Il aperçut alors la jeune fille aux yeux calcédoine qui venait vers lui. Elle avait retiré ses chaussures. Elle rapportait la théière, à nouveau pleine, et le resservit, avec un drôle de sourire un peu timide.
« Je vous avais dit—
- De faire ce que je voulais de mon temps libre. Et c’est exactement ce que j’avais envie de faire. Être avec vous. Mais peut-être que vous préférez rester seul ?
- Non non, ça me fait plaisir d’avoir de la compagnie, à partir du moment où c’est sincère. »
Avoir cette occasion de se changer les idées était plus que bienvenue.
« Ça vous dérange, si moi je bois de l’alcool ?
- Absolument pas. Faites-vous plaisir, c’est pas vous qui pilotez », plaisanta-t-il.
Elle sourit et retourna au bar, d’où elle revint avec un bol de glaçons et une bouteille d’un whisky écossais dans un coffret en bois précieux absurdement luxueux, qu’elle servit dans un verre en cristal finement ouvragé.
« Za vashe zdorovie, Monsieur dont je ne connais même pas le nom, dit-elle en le levant.
- Za vashe zdorovie, répéta-t-il en trinquant avec sa tasse de thé. Ou comme on dit chez moi : chak lo. Je ne connais pas non plus le vôtre.
- Je m’appelle Irina ici au travail, mais Avrora en réalité.
- Alors, enchanté Avrora. Moi c’est Angad partout.
- Enchantée, Angad. »
Elle but son fond de verre de whisky dans un cul-sec automatique, et s’en resservit immédiatement un deuxième, on the rocks cette fois.
« Si vous travaillez à l’université, ça ne devrait pas plutôt être Professeur Angad ?
- Pour être tout à fait honnête, ça devrait même être Docteur.

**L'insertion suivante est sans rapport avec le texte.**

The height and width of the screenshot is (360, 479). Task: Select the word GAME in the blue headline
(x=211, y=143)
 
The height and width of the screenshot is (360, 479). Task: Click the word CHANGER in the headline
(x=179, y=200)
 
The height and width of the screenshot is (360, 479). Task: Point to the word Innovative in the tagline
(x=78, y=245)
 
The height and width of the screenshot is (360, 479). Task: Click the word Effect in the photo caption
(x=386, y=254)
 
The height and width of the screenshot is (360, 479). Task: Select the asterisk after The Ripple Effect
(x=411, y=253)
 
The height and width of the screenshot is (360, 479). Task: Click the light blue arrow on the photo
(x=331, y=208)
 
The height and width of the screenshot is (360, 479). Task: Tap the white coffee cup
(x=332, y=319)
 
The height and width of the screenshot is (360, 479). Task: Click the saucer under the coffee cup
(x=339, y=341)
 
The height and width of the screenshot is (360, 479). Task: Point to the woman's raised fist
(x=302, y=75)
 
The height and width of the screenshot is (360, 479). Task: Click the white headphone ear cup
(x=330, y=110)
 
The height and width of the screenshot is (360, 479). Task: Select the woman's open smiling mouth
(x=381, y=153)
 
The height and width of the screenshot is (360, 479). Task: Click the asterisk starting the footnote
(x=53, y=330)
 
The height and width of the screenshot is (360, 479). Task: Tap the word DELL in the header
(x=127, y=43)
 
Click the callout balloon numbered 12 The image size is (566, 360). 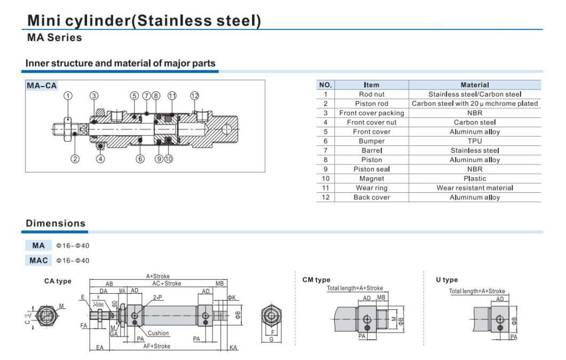coord(194,96)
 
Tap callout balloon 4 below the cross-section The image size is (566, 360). coord(100,159)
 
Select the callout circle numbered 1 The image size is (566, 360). coord(68,96)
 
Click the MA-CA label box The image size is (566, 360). coord(42,85)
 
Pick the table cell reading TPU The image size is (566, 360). coord(475,141)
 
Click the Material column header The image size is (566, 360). coord(475,85)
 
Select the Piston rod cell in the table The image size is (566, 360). coord(372,104)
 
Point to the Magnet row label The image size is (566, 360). coord(372,178)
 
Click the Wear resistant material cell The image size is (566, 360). coord(475,188)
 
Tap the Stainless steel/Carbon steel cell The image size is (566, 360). coord(475,95)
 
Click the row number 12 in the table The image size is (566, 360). coord(325,197)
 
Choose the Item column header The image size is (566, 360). coord(372,85)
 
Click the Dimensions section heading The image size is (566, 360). coord(56,223)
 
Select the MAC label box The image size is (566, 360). coord(38,260)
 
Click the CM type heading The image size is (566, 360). coord(316,280)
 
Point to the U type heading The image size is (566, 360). coord(446,280)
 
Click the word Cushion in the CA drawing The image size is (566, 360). coord(159,333)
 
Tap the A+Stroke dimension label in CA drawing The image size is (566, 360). coord(158,277)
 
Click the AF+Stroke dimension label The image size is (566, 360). coord(157,346)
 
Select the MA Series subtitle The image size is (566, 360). coord(54,38)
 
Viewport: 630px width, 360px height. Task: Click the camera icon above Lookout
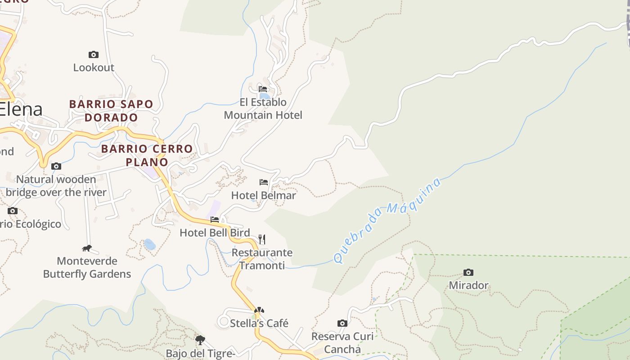click(x=94, y=55)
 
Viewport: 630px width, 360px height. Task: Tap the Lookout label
click(x=94, y=68)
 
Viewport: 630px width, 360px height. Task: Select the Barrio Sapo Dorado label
click(x=111, y=111)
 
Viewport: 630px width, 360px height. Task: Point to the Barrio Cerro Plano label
click(x=147, y=155)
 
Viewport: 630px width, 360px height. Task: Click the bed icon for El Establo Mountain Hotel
click(x=263, y=89)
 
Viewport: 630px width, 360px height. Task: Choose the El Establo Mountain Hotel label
click(x=263, y=109)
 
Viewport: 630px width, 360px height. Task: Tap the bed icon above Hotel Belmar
click(x=264, y=182)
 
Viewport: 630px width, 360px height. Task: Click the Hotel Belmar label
click(x=264, y=195)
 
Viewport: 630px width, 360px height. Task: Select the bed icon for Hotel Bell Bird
click(x=215, y=220)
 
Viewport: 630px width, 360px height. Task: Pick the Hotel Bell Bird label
click(x=215, y=233)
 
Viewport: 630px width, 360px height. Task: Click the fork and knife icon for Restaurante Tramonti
click(x=262, y=239)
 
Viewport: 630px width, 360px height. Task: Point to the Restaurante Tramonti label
click(x=262, y=259)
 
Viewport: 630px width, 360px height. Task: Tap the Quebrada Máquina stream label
click(x=387, y=220)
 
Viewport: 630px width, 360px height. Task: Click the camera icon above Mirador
click(x=468, y=273)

Mais j’ai jamais réussi à m’y faire, quand quelqu’un dit Docteur en regardant dans ma direction, je me retourne pour vérifier s’il y a quelqu’un derrière moi. »
Ça fit rire la jeune femme.
« Vous devez être un scientifique très célèbre, non ?
- Absolument pas, se marra-t-il. A part si vous êtes extrêmement passionnée par les ours polaires ou les panthères des neiges, et que vous aimez lire des publications scientifiques, là peut-être que mon nom vous dira quelque chose.
- Désolée, c’est pas le cas, répliqua Avrora en riant. J’espère que vous êtes pas trop vexé.
- Oh si, très vexé », blagua-t-il.
Son thé avait suffisamment refroidi pour qu’il le boive. Avrora lui en avait préparé une nouvelle sorte. Un délice dès la première gorgée.
« Excellent choix, merci », lui dit-il en faisant un petit geste avec sa tasse.
Elle, sirotait son deuxième whisky à petites lampées professionnelles.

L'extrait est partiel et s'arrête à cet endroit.